Your task is to repeat, word for word, the line containing "Accept (127, 2532)" and all lines that follow it to the end of the material, and no other lines.

::::::

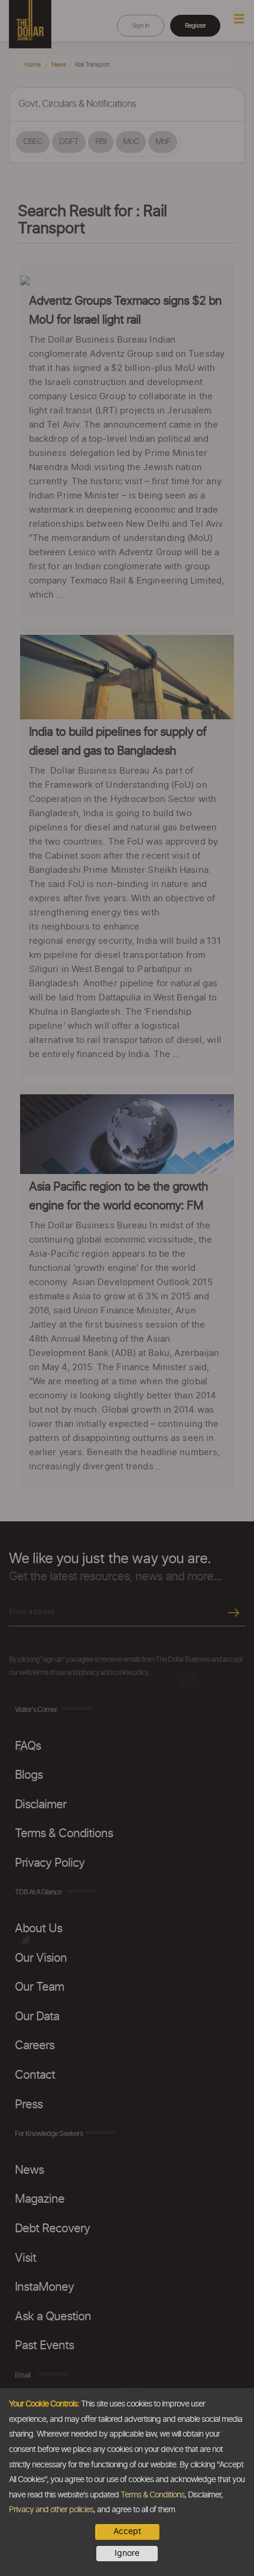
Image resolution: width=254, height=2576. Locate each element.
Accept (127, 2532)
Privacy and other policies (51, 2510)
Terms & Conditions (152, 2495)
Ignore (127, 2553)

::::::

Problem solution
Accept (127, 2532)
Privacy and other policies (51, 2510)
Terms & Conditions (152, 2495)
Ignore (127, 2553)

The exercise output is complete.